Mais la réforme envisagée par Matignon s’inspire surtout du rapport réalisé par la Cour des Comptes en novembre 2021. C’est sans surprise tant les liens sont étroits entre la Cour et le cabinet de P Ndiaye. La Cour soulignait que les contenus d’enseignement ne sont ni adaptés ni maitrisés et que les horaires ne sont pas respectés. Ce diagnostic est repris maintenant par le CNR Jeunesse. Pour la Cour le moment est venu de réformer l’EMC. » La période est favorable à une action de ce type pour diverses raisons. Une sourde inquiétude émane du corps social face aux signaux qui révèlent la fragilisation de la citoyenneté : désertion des urnes par les jeunes citoyens, montée des attaques contre la laïcité à l’école, apparition de tendances séparatistes…Pour autant, les jeunes, qui semblent plus réticents qu’auparavant envers les modes d’expression traditionnels de participation à la vie démocratique, sont prêts à s’engager pour des causes nouvelles et selon des modalités inédites qui traduisent en définitive leur volonté de prendre part à la « chose publique ». Au même moment, la constitution d’un grand ministère chargé de l’éducation et de la jeunesse peut faire émerger un continuum dans la formation, qui dépasse le cadre scolaire pour englober la période d’engagement citoyen des adolescents et jeunes adultes… Il lui revient de se saisir pleinement du service national universel, en concrétisant une perspective qui exige encore nombre de décisions et qui ne pourra déboucher que si elle est socialement acceptée, juridiquement fondée et financièrement soutenable« .
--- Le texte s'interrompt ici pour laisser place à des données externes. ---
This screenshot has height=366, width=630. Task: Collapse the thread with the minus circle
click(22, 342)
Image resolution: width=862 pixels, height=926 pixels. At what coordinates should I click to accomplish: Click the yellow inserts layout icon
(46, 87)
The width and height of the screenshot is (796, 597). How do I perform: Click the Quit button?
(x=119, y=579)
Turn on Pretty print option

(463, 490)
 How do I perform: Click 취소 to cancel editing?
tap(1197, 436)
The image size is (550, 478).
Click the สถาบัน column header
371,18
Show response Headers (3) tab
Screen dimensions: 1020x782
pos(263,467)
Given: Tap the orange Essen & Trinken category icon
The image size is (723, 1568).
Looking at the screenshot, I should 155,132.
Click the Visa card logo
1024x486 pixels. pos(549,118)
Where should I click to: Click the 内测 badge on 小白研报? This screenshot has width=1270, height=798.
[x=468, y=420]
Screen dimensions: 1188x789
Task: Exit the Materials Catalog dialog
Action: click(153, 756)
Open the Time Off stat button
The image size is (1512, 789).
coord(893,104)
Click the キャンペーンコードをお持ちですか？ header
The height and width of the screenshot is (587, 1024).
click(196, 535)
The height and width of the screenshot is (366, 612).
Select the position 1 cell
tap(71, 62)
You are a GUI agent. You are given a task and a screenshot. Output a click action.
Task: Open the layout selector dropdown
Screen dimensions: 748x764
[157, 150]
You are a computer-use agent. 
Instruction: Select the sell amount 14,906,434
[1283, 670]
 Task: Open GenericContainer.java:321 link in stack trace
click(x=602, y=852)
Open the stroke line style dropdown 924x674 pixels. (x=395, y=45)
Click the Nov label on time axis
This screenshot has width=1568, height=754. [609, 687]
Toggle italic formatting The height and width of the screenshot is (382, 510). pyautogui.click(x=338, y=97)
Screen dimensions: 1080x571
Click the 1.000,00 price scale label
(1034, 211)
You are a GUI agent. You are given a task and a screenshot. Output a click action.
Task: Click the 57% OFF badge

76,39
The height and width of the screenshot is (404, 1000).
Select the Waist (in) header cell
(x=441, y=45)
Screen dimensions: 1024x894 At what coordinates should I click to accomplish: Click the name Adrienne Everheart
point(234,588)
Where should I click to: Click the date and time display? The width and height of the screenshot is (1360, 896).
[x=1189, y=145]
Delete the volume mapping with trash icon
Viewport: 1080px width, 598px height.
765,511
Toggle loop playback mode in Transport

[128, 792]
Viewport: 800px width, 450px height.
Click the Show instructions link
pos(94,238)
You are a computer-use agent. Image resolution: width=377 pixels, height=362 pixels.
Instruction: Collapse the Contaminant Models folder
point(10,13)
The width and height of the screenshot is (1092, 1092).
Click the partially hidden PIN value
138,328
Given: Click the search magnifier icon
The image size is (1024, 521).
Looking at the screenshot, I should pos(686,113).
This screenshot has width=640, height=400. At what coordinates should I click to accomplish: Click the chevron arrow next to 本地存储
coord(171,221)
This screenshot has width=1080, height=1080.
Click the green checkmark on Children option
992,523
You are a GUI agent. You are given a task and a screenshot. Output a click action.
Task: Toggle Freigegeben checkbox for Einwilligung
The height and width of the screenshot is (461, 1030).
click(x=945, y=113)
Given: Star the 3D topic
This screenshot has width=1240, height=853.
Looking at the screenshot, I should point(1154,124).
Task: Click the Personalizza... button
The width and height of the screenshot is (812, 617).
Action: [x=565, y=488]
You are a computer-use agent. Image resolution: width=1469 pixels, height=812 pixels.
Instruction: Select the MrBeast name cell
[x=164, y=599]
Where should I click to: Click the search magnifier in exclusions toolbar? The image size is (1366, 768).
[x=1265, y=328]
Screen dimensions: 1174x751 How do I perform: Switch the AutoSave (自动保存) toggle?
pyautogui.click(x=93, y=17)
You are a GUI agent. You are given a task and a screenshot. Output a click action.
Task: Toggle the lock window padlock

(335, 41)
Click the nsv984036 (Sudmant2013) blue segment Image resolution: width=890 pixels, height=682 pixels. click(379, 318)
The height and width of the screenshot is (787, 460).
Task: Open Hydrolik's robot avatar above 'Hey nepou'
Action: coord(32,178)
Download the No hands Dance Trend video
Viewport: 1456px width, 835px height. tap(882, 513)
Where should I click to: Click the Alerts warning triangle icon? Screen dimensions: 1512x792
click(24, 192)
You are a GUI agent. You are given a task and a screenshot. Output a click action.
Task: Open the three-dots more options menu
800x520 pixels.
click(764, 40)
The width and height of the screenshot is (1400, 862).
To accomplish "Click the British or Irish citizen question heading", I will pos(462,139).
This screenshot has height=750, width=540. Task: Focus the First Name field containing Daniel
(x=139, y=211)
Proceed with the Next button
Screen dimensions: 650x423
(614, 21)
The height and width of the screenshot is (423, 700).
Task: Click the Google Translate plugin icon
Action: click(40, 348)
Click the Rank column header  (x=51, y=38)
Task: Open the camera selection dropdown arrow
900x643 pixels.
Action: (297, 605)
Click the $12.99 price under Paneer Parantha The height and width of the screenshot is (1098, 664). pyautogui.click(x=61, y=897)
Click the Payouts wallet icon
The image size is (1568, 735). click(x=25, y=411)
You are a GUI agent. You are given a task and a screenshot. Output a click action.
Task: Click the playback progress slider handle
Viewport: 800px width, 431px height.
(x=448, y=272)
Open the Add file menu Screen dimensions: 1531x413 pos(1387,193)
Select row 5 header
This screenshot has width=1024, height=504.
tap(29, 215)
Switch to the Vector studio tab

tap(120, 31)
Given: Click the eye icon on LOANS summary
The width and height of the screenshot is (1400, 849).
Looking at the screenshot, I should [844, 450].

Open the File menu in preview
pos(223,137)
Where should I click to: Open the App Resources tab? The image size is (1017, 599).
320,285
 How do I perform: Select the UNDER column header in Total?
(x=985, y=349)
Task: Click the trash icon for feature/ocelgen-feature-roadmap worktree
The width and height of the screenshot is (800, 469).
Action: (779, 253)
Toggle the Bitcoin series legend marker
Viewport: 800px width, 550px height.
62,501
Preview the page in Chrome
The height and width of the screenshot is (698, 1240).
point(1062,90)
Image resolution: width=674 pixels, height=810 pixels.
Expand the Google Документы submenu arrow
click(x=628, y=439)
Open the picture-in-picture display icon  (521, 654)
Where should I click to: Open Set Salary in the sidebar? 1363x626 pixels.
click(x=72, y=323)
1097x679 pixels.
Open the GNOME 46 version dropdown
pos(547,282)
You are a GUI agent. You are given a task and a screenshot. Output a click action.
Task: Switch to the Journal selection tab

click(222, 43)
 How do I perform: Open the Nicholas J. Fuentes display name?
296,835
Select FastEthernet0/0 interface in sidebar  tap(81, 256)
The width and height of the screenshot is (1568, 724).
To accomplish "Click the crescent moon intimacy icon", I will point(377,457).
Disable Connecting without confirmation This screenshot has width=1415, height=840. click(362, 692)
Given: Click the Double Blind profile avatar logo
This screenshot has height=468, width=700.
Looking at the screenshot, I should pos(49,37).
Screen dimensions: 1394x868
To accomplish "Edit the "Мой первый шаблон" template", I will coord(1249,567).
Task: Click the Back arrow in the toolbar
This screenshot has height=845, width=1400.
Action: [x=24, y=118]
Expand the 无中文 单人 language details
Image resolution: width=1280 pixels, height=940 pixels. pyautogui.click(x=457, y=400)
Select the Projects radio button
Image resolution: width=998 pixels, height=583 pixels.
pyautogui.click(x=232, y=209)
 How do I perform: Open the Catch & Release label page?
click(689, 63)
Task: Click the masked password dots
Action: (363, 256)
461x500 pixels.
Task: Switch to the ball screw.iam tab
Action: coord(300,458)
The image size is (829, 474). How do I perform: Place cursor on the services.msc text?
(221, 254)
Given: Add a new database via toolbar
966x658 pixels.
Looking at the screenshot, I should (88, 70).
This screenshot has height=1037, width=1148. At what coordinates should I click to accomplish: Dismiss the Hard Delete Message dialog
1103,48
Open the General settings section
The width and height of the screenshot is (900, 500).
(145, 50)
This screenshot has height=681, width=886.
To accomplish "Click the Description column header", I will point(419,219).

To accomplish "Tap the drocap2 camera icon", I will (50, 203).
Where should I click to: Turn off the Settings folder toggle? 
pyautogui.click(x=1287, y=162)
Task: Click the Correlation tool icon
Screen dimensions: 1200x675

On retrouve dans le rapport de la Cour des Comptes la place importante donnée à l’EMI, pour qui elle demandait des indicateurs de suivi, la nécessité d’évaluer l’EMC et de renforcer « l’engagement » des jeunes.
Avec cette réforme, le gouvernement devrait aller plus loin dans une évolution lancée en 2018 avec la réécriture des programmes d’EMC, l’accent mis sur le drapeau, la Marseillaise et surtout le respect. En janvier 2022, S. Ayada, encore présidente du Conseil supérieure des programmes, disait devant le Sénat : « Je crois qu’il est urgent de revenir à une instruction civique classique où on n’est pas en lutte contre tous les maux de la société« . C’est sous cet éclairage que la réforme pourrait se dessiner, y compris en ce qui concerne l’EMI et « l’engagement« . Cette nouvelle réécriture des programmes singularise la France dans une Europe qui n’est pas obsédée par l’EMC comme nous l’avons montré ici.